**Work request**
Print each line of the listing once more, precisely as given.
=== Section Start ===
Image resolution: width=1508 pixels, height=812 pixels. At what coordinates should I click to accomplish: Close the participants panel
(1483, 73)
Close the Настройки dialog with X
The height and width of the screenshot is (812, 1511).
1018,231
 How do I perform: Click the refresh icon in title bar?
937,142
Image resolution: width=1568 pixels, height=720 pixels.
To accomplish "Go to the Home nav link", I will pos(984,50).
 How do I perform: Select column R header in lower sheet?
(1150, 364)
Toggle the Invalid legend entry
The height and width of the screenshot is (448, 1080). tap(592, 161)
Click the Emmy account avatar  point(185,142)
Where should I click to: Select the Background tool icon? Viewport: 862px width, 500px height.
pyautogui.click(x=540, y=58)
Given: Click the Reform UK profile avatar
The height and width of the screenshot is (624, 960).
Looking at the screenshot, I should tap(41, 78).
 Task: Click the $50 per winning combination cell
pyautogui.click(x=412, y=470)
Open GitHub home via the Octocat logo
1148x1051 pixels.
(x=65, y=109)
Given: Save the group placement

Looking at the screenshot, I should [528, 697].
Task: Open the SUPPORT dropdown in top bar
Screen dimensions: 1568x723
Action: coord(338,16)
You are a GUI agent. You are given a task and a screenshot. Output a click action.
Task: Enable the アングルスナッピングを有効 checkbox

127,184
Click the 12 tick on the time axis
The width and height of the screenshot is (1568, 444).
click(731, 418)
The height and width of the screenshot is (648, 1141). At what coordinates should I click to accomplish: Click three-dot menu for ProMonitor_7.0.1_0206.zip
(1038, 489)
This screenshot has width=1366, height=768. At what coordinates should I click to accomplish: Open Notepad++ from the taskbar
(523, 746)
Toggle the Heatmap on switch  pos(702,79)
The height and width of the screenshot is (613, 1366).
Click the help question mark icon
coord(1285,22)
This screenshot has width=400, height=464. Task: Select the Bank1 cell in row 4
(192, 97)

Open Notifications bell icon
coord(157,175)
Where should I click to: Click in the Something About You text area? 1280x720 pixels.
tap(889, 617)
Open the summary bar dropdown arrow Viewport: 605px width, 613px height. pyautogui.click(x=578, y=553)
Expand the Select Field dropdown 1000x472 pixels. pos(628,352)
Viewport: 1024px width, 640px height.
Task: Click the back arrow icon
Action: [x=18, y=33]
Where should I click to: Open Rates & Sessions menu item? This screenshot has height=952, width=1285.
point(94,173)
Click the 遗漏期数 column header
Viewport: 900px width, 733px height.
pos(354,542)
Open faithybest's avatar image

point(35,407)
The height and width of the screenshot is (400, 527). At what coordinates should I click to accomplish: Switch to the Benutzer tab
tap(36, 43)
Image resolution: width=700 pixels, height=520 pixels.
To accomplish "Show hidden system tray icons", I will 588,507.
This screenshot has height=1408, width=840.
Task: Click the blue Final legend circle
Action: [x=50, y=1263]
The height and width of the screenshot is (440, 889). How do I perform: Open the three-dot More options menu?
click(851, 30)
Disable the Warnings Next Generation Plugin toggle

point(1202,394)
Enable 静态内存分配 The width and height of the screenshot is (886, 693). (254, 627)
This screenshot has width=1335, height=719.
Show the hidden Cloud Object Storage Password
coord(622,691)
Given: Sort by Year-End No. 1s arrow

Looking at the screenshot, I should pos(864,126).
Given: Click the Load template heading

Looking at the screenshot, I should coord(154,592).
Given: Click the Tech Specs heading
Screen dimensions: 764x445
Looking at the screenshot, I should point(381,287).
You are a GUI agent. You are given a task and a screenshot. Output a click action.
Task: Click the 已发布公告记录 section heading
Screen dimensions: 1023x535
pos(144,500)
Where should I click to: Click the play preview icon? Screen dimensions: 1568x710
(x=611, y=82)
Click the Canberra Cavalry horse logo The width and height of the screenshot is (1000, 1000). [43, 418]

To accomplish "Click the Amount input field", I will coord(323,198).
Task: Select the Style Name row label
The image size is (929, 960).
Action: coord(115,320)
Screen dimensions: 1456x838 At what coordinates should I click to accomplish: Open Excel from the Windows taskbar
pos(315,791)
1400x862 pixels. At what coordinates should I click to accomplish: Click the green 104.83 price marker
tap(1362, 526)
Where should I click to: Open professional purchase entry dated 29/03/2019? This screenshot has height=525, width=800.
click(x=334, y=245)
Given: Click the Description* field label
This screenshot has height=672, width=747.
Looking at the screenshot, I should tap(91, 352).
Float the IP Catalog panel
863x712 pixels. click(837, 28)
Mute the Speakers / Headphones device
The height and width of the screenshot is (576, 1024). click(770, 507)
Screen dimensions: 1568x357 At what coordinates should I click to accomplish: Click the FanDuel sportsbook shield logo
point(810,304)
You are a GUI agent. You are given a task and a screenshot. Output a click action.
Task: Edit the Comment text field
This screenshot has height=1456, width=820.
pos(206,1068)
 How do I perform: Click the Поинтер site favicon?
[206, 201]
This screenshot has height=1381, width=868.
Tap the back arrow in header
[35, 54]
=== Section End ===
**Solution to the problem**
Image resolution: width=1508 pixels, height=812 pixels. At what coordinates should I click to accomplish: Close the participants panel
(1483, 73)
Close the Настройки dialog with X
The height and width of the screenshot is (812, 1511).
1018,231
 How do I perform: Click the refresh icon in title bar?
937,142
Image resolution: width=1568 pixels, height=720 pixels.
To accomplish "Go to the Home nav link", I will pos(984,50).
 How do I perform: Select column R header in lower sheet?
(1150, 364)
Toggle the Invalid legend entry
The height and width of the screenshot is (448, 1080). tap(592, 161)
Click the Emmy account avatar  point(185,142)
Where should I click to: Select the Background tool icon? Viewport: 862px width, 500px height.
pyautogui.click(x=540, y=58)
Given: Click the Reform UK profile avatar
The height and width of the screenshot is (624, 960).
Looking at the screenshot, I should tap(41, 78).
 Task: Click the $50 per winning combination cell
pyautogui.click(x=412, y=470)
Open GitHub home via the Octocat logo
1148x1051 pixels.
(x=65, y=109)
Given: Save the group placement

Looking at the screenshot, I should [528, 697].
Task: Open the SUPPORT dropdown in top bar
Screen dimensions: 1568x723
Action: coord(338,16)
You are a GUI agent. You are given a task and a screenshot. Output a click action.
Task: Enable the アングルスナッピングを有効 checkbox

127,184
Click the 12 tick on the time axis
The width and height of the screenshot is (1568, 444).
click(731, 418)
The height and width of the screenshot is (648, 1141). At what coordinates should I click to accomplish: Click three-dot menu for ProMonitor_7.0.1_0206.zip
(1038, 489)
This screenshot has width=1366, height=768. At what coordinates should I click to accomplish: Open Notepad++ from the taskbar
(523, 746)
Toggle the Heatmap on switch  pos(702,79)
The height and width of the screenshot is (613, 1366).
Click the help question mark icon
coord(1285,22)
This screenshot has width=400, height=464. Task: Select the Bank1 cell in row 4
(192, 97)

Open Notifications bell icon
coord(157,175)
Where should I click to: Click in the Something About You text area? 1280x720 pixels.
tap(889, 617)
Open the summary bar dropdown arrow Viewport: 605px width, 613px height. pyautogui.click(x=578, y=553)
Expand the Select Field dropdown 1000x472 pixels. pos(628,352)
Viewport: 1024px width, 640px height.
Task: Click the back arrow icon
Action: [x=18, y=33]
Where should I click to: Open Rates & Sessions menu item? This screenshot has height=952, width=1285.
point(94,173)
Click the 遗漏期数 column header
Viewport: 900px width, 733px height.
pos(354,542)
Open faithybest's avatar image

point(35,407)
The height and width of the screenshot is (400, 527). At what coordinates should I click to accomplish: Switch to the Benutzer tab
tap(36, 43)
Image resolution: width=700 pixels, height=520 pixels.
To accomplish "Show hidden system tray icons", I will 588,507.
This screenshot has height=1408, width=840.
Task: Click the blue Final legend circle
Action: [x=50, y=1263]
The height and width of the screenshot is (440, 889). How do I perform: Open the three-dot More options menu?
click(851, 30)
Disable the Warnings Next Generation Plugin toggle

point(1202,394)
Enable 静态内存分配 The width and height of the screenshot is (886, 693). (254, 627)
This screenshot has width=1335, height=719.
Show the hidden Cloud Object Storage Password
coord(622,691)
Given: Sort by Year-End No. 1s arrow

Looking at the screenshot, I should pos(864,126).
Given: Click the Load template heading

Looking at the screenshot, I should coord(154,592).
Given: Click the Tech Specs heading
Screen dimensions: 764x445
Looking at the screenshot, I should point(381,287).
You are a GUI agent. You are given a task and a screenshot. Output a click action.
Task: Click the 已发布公告记录 section heading
Screen dimensions: 1023x535
pos(144,500)
Where should I click to: Click the play preview icon? Screen dimensions: 1568x710
(x=611, y=82)
Click the Canberra Cavalry horse logo The width and height of the screenshot is (1000, 1000). [43, 418]

To accomplish "Click the Amount input field", I will coord(323,198).
Task: Select the Style Name row label
The image size is (929, 960).
Action: coord(115,320)
Screen dimensions: 1456x838 At what coordinates should I click to accomplish: Open Excel from the Windows taskbar
pos(315,791)
1400x862 pixels. At what coordinates should I click to accomplish: Click the green 104.83 price marker
tap(1362, 526)
Where should I click to: Open professional purchase entry dated 29/03/2019? This screenshot has height=525, width=800.
click(x=334, y=245)
Given: Click the Description* field label
This screenshot has height=672, width=747.
Looking at the screenshot, I should tap(91, 352).
Float the IP Catalog panel
863x712 pixels. click(837, 28)
Mute the Speakers / Headphones device
The height and width of the screenshot is (576, 1024). click(770, 507)
Screen dimensions: 1568x357 At what coordinates should I click to accomplish: Click the FanDuel sportsbook shield logo
point(810,304)
You are a GUI agent. You are given a task and a screenshot. Output a click action.
Task: Edit the Comment text field
This screenshot has height=1456, width=820.
pos(206,1068)
 How do I perform: Click the Поинтер site favicon?
[206, 201]
This screenshot has height=1381, width=868.
Tap the back arrow in header
[35, 54]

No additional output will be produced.